With our coach driver full of local tales and unique insights on our surroundings, greatly adding to the experience, we then enjoyed a meander through Cornwall via a series of visits to Cornish highlights. I was thrilled that we had our first pause in the charming fishing village of Mousehole (it’s pronounced Mowzul by the locals), with its narrow streets and lichen covered houses retaining its own particular character. As a child, one of my favourite books “The Mousehole Cat” featured Mousehole and it was as if those childhood memories had been brought back to vivid life, making for quite a magical experience.
It seems almost a crime to be in Cornwall and not visit Land’s End, it’s an essential photo stop with its famous directional sign post to New York and John O’Groats – though the windswept, rugged cliffs themselves are worth the trip on their own.
From there, and still full of stories, our guide took us through Cornwall’s once proud and vital history of mining. The region was rich in minerals (including Botallackite, a rare supergene copper mineral), and metals such as copper and tin, providing a living for many people in the past. Remnants of the industry are still to be seen and the Crowns Engine Houses are two of the most well-known symbols of this trade, where once over a hundred engine houses drove production, until the fall in metal prices caused them to close. Clinging, almost precariously, to the cliffs in defiance of the sea just yards below, and named after the rocks on which they were built, the Crowns in Botallack are now part of a World Heritage Site. A constant reminder of the hardship and graft required to have made a living from such a tough and dangerous existence.
My final day of the trip promised a much more leisurely itinerary, with the opportunity to experience St Ives further, on a walking tour in the company of our local guide. Strolling through the town we were regaled with stories both historic and personal and there was something to surprise, interest and entertain us at almost every corner. For example, local fishermen once thought it was severe bad luck to whistle at night and, that when they caught fish, they could only count them using an old chant in the Cornish language, or run the risk of inviting mischievous spirits aboard. There are also numerous tales of the giant Blunderbore wreaking havoc to the town with his brother Rebecks.
And, as it was my last day, I couldn’t resist a trip back to The Tate and catch what I hadn’t had time to on my previous visit and take in a little more of that glorious view across the bay, whilst some of my travel companions were attracted by the siren songs of the local craft shops, or wanted to amble along the cobbles once more.
It was the perfect end to what had been a blissful getaway.
I’ve already started to plan my return journey, and this time want to spend it exploring more of Cornwall and uncovering its secrets.

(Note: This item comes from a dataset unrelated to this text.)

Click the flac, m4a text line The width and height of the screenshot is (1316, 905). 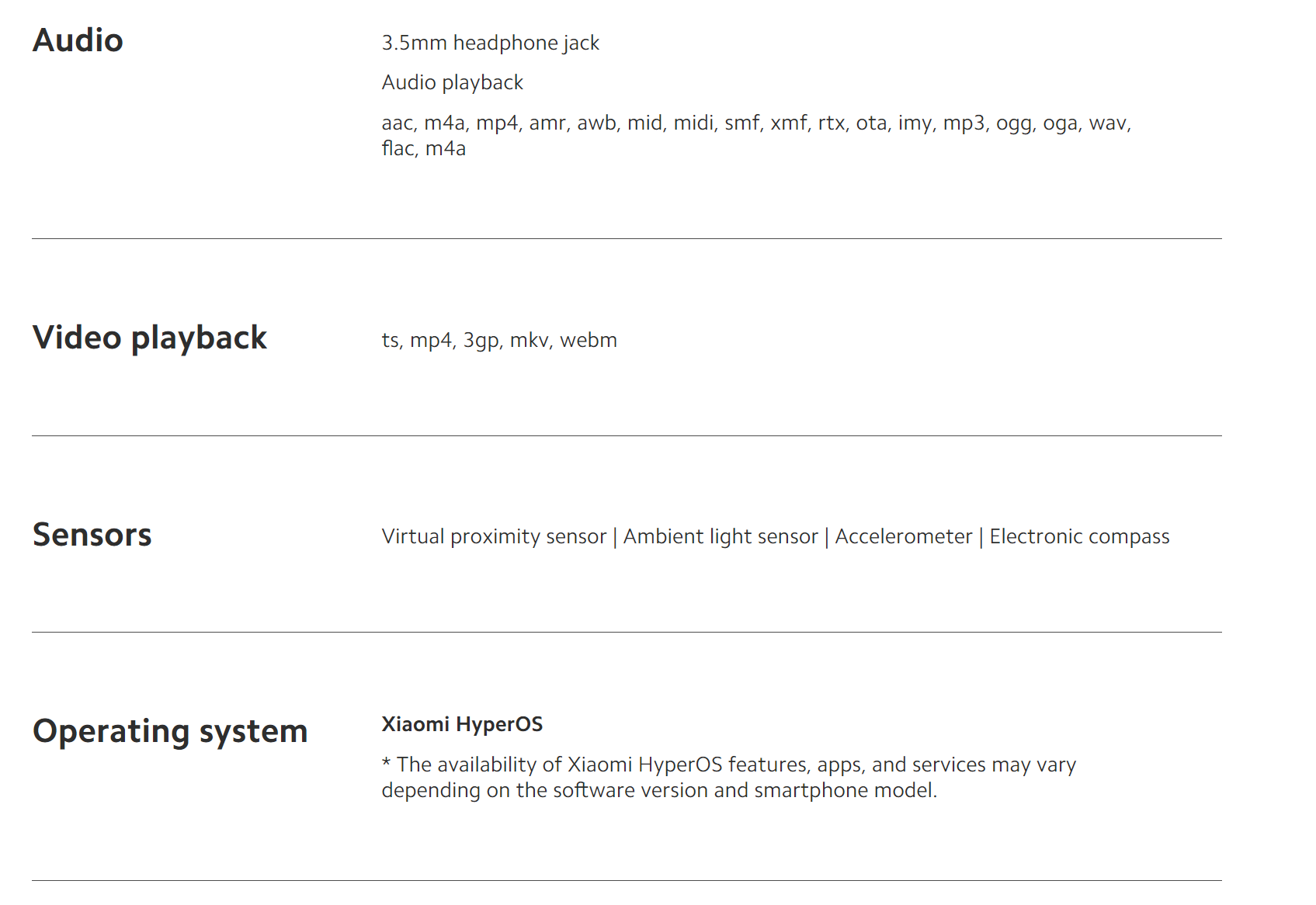click(423, 148)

Would love to combine this with a jaunt across to the Isles of Scilly and see those white sandy beaches, secluded coves and glorious gardens.
Think there’s even a winery that sounds perfect to drop in on.

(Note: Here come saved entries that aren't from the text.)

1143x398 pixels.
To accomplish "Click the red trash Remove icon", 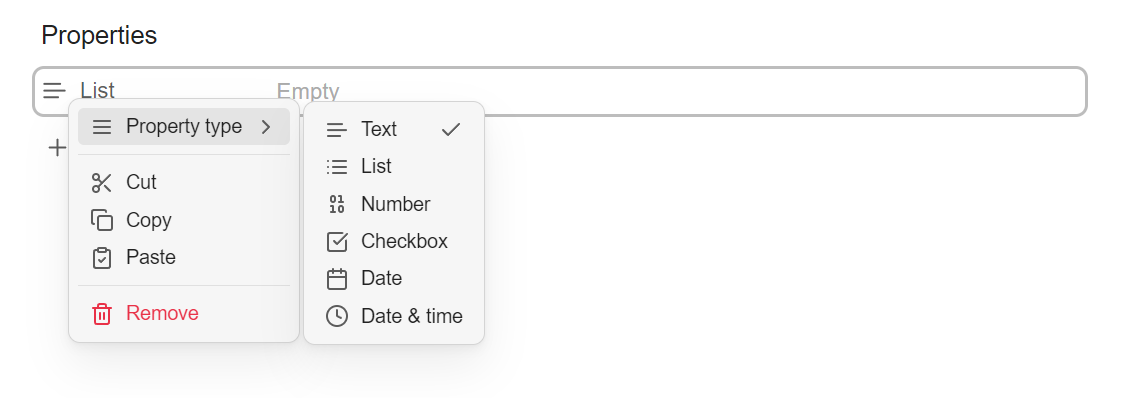I will point(101,314).
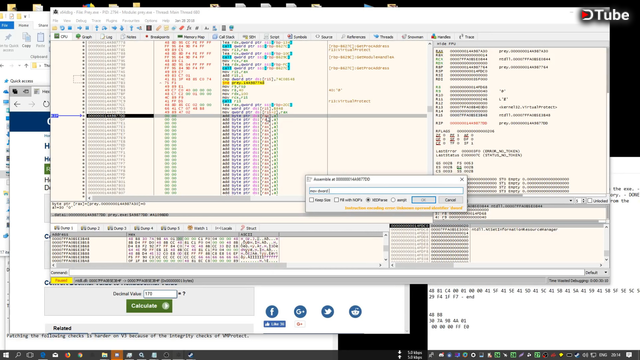Click the disassembly vertical scrollbar
The image size is (640, 360).
[429, 118]
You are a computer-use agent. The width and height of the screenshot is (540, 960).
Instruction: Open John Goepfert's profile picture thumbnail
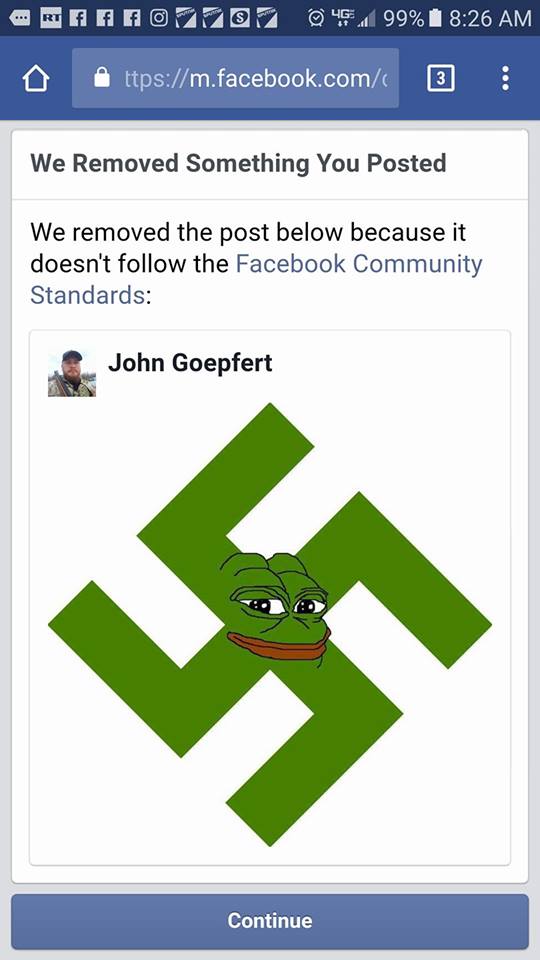point(72,373)
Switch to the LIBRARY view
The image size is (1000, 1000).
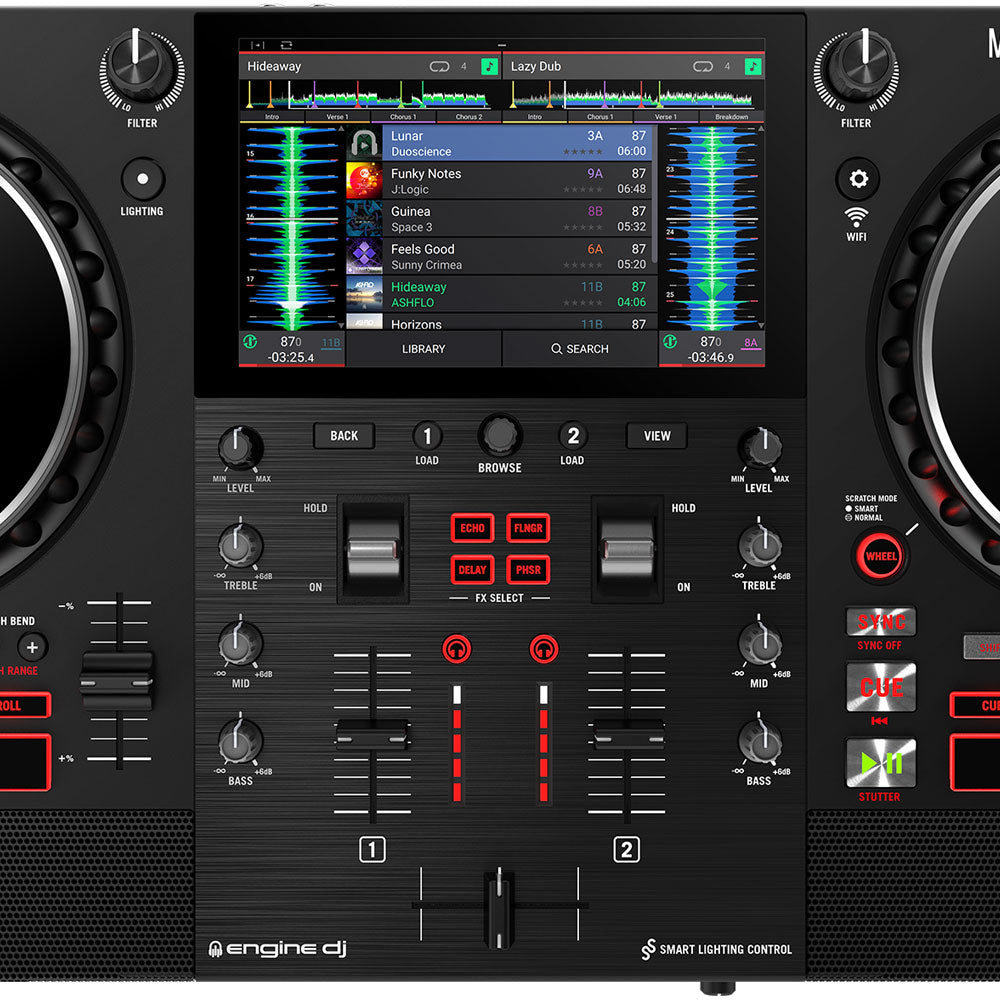tap(423, 349)
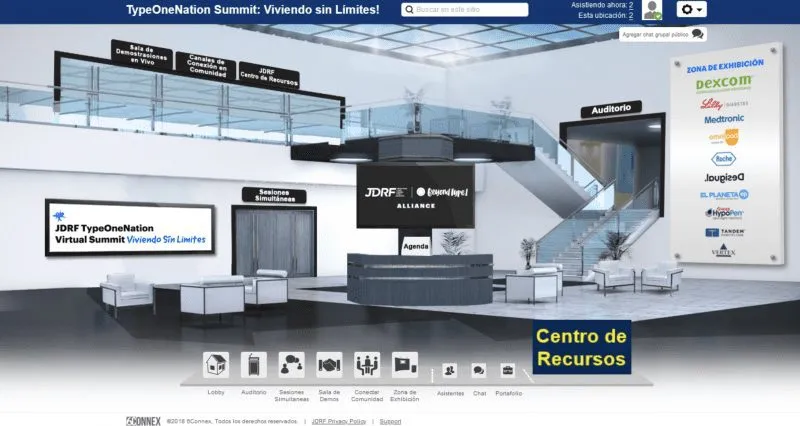Viewport: 800px width, 426px height.
Task: Enter the Auditorio doorway sign
Action: coord(611,109)
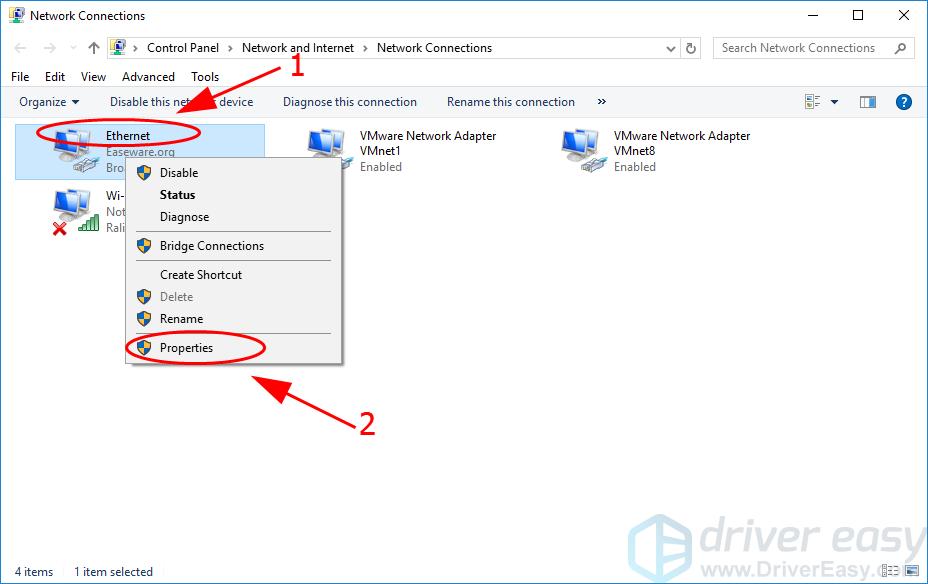
Task: Expand the Organize dropdown
Action: pyautogui.click(x=48, y=102)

Words & Images by Victoria @ McKinlay Kidd
McKinlay Kidd offers a number of holidays to Bath, Devon and Cornwall, including self-drive, public transport and small group guided tours.
If you’re interested in the guided experience I had, book a space on our Bath, Devon & Cornwall Small Group Rail Tour. If you’d prefer to travel self-guided on a road trip take a look at our Devon & Cornwall Road Trip. Or if you’d prefer car-free, we have the option of our Slowly Through Somerset, Devon & Cornwall by Train trip. Do let us know if you’d like to include any of these locations as part of a tailor-made tour. Visit our website for more holiday inspiration.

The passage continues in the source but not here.